:: Aim of the exercise ::
Reproduce the full listing without a single change.

:: Data for this task ::
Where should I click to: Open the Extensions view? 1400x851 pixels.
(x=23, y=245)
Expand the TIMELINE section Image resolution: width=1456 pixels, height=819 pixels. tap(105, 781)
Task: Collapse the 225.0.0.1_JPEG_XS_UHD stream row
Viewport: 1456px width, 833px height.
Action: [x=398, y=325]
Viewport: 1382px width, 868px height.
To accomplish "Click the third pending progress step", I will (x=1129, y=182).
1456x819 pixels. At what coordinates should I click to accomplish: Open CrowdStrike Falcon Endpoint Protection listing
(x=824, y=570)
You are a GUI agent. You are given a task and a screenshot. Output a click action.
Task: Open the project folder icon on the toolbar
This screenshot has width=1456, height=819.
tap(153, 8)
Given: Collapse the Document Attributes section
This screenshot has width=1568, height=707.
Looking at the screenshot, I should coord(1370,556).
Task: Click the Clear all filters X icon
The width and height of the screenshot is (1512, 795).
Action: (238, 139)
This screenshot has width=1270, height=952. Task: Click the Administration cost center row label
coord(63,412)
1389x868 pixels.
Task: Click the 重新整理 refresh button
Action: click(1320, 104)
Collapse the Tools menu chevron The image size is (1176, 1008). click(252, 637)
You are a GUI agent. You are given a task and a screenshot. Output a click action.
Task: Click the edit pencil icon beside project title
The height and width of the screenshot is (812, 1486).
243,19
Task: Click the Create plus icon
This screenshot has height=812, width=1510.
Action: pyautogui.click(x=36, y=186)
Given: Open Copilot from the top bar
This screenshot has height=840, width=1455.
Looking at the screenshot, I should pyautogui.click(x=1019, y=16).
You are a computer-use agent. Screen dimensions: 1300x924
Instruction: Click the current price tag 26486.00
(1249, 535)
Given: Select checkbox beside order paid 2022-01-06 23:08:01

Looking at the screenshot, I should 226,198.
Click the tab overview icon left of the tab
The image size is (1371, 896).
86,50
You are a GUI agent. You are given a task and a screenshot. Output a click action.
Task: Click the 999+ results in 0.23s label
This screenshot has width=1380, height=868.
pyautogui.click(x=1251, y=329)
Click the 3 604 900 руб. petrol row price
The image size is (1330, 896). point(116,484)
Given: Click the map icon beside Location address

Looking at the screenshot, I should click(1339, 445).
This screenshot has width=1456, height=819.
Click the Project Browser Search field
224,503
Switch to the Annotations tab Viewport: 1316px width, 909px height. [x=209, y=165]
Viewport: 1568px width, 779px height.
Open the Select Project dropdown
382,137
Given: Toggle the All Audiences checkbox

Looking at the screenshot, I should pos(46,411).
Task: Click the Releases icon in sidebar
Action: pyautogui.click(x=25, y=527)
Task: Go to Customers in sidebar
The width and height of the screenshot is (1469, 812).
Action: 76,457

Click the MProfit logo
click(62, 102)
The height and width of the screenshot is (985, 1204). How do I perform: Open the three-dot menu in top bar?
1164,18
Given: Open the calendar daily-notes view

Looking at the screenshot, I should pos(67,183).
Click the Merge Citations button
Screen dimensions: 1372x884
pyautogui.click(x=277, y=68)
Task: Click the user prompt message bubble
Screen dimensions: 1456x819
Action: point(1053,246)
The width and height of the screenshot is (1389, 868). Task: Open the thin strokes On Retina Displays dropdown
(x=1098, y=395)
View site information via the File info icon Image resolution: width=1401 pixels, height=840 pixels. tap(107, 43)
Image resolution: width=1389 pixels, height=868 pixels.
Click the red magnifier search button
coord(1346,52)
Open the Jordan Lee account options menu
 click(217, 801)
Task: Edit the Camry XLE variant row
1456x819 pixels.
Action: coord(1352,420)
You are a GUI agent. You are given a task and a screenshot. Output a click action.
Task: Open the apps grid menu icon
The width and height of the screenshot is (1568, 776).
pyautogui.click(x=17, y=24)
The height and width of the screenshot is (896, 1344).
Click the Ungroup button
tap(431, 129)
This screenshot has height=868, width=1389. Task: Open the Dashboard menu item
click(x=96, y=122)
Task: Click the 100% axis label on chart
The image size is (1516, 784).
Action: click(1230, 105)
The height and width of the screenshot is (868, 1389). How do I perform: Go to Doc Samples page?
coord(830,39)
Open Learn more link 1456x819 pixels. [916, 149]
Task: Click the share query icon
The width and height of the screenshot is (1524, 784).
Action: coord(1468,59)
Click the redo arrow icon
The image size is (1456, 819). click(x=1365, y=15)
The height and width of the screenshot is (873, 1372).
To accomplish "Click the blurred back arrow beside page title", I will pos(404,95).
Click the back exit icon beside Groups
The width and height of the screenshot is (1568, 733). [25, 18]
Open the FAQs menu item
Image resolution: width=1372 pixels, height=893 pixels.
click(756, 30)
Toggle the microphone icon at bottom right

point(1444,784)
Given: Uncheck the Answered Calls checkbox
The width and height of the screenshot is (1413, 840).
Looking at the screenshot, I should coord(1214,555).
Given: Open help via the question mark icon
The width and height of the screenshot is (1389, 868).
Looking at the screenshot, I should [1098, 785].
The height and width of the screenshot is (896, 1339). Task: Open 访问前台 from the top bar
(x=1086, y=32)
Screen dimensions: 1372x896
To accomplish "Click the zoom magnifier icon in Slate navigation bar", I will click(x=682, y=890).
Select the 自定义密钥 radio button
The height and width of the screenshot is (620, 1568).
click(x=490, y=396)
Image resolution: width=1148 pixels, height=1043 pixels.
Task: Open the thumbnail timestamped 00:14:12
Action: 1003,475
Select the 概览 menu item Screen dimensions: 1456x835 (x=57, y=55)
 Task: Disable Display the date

:: Exercise answer ::
Where should I click to: Open the Extensions view? 1400x851 pixels.
(x=23, y=245)
Expand the TIMELINE section Image resolution: width=1456 pixels, height=819 pixels. tap(105, 781)
Task: Collapse the 225.0.0.1_JPEG_XS_UHD stream row
Viewport: 1456px width, 833px height.
Action: [x=398, y=325]
Viewport: 1382px width, 868px height.
To accomplish "Click the third pending progress step", I will (x=1129, y=182).
1456x819 pixels. At what coordinates should I click to accomplish: Open CrowdStrike Falcon Endpoint Protection listing
(x=824, y=570)
You are a GUI agent. You are given a task and a screenshot. Output a click action.
Task: Open the project folder icon on the toolbar
This screenshot has width=1456, height=819.
tap(153, 8)
Given: Collapse the Document Attributes section
This screenshot has width=1568, height=707.
Looking at the screenshot, I should coord(1370,556).
Task: Click the Clear all filters X icon
The width and height of the screenshot is (1512, 795).
Action: (238, 139)
This screenshot has width=1270, height=952. Task: Click the Administration cost center row label
coord(63,412)
1389x868 pixels.
Task: Click the 重新整理 refresh button
Action: click(1320, 104)
Collapse the Tools menu chevron The image size is (1176, 1008). click(252, 637)
You are a GUI agent. You are given a task and a screenshot. Output a click action.
Task: Click the edit pencil icon beside project title
The height and width of the screenshot is (812, 1486).
243,19
Task: Click the Create plus icon
This screenshot has height=812, width=1510.
Action: pyautogui.click(x=36, y=186)
Given: Open Copilot from the top bar
This screenshot has height=840, width=1455.
Looking at the screenshot, I should pyautogui.click(x=1019, y=16).
You are a computer-use agent. Screen dimensions: 1300x924
Instruction: Click the current price tag 26486.00
(1249, 535)
Given: Select checkbox beside order paid 2022-01-06 23:08:01

Looking at the screenshot, I should 226,198.
Click the tab overview icon left of the tab
The image size is (1371, 896).
86,50
You are a GUI agent. You are given a task and a screenshot. Output a click action.
Task: Click the 999+ results in 0.23s label
This screenshot has width=1380, height=868.
pyautogui.click(x=1251, y=329)
Click the 3 604 900 руб. petrol row price
The image size is (1330, 896). point(116,484)
Given: Click the map icon beside Location address

Looking at the screenshot, I should click(1339, 445).
This screenshot has width=1456, height=819.
Click the Project Browser Search field
224,503
Switch to the Annotations tab Viewport: 1316px width, 909px height. [x=209, y=165]
Viewport: 1568px width, 779px height.
Open the Select Project dropdown
382,137
Given: Toggle the All Audiences checkbox

Looking at the screenshot, I should pos(46,411).
Task: Click the Releases icon in sidebar
Action: pyautogui.click(x=25, y=527)
Task: Go to Customers in sidebar
The width and height of the screenshot is (1469, 812).
Action: 76,457

Click the MProfit logo
click(62, 102)
The height and width of the screenshot is (985, 1204). How do I perform: Open the three-dot menu in top bar?
1164,18
Given: Open the calendar daily-notes view

Looking at the screenshot, I should pos(67,183).
Click the Merge Citations button
Screen dimensions: 1372x884
pyautogui.click(x=277, y=68)
Task: Click the user prompt message bubble
Screen dimensions: 1456x819
Action: point(1053,246)
The width and height of the screenshot is (1389, 868). Task: Open the thin strokes On Retina Displays dropdown
(x=1098, y=395)
View site information via the File info icon Image resolution: width=1401 pixels, height=840 pixels. tap(107, 43)
Image resolution: width=1389 pixels, height=868 pixels.
Click the red magnifier search button
coord(1346,52)
Open the Jordan Lee account options menu
 click(217, 801)
Task: Edit the Camry XLE variant row
1456x819 pixels.
Action: coord(1352,420)
You are a GUI agent. You are given a task and a screenshot. Output a click action.
Task: Open the apps grid menu icon
The width and height of the screenshot is (1568, 776).
pyautogui.click(x=17, y=24)
The height and width of the screenshot is (896, 1344).
Click the Ungroup button
tap(431, 129)
This screenshot has height=868, width=1389. Task: Open the Dashboard menu item
click(x=96, y=122)
Task: Click the 100% axis label on chart
The image size is (1516, 784).
Action: click(1230, 105)
The height and width of the screenshot is (868, 1389). How do I perform: Go to Doc Samples page?
coord(830,39)
Open Learn more link 1456x819 pixels. [916, 149]
Task: Click the share query icon
The width and height of the screenshot is (1524, 784).
Action: coord(1468,59)
Click the redo arrow icon
The image size is (1456, 819). click(x=1365, y=15)
The height and width of the screenshot is (873, 1372).
To accomplish "Click the blurred back arrow beside page title", I will pos(404,95).
Click the back exit icon beside Groups
The width and height of the screenshot is (1568, 733). [25, 18]
Open the FAQs menu item
Image resolution: width=1372 pixels, height=893 pixels.
click(756, 30)
Toggle the microphone icon at bottom right

point(1444,784)
Given: Uncheck the Answered Calls checkbox
The width and height of the screenshot is (1413, 840).
Looking at the screenshot, I should coord(1214,555).
Given: Open help via the question mark icon
The width and height of the screenshot is (1389, 868).
Looking at the screenshot, I should [1098, 785].
The height and width of the screenshot is (896, 1339). Task: Open 访问前台 from the top bar
(x=1086, y=32)
Screen dimensions: 1372x896
To accomplish "Click the zoom magnifier icon in Slate navigation bar", I will click(x=682, y=890).
Select the 自定义密钥 radio button
The height and width of the screenshot is (620, 1568).
click(x=490, y=396)
Image resolution: width=1148 pixels, height=1043 pixels.
Task: Open the thumbnail timestamped 00:14:12
Action: 1003,475
Select the 概览 menu item Screen dimensions: 1456x835 (x=57, y=55)
 Task: Disable Display the date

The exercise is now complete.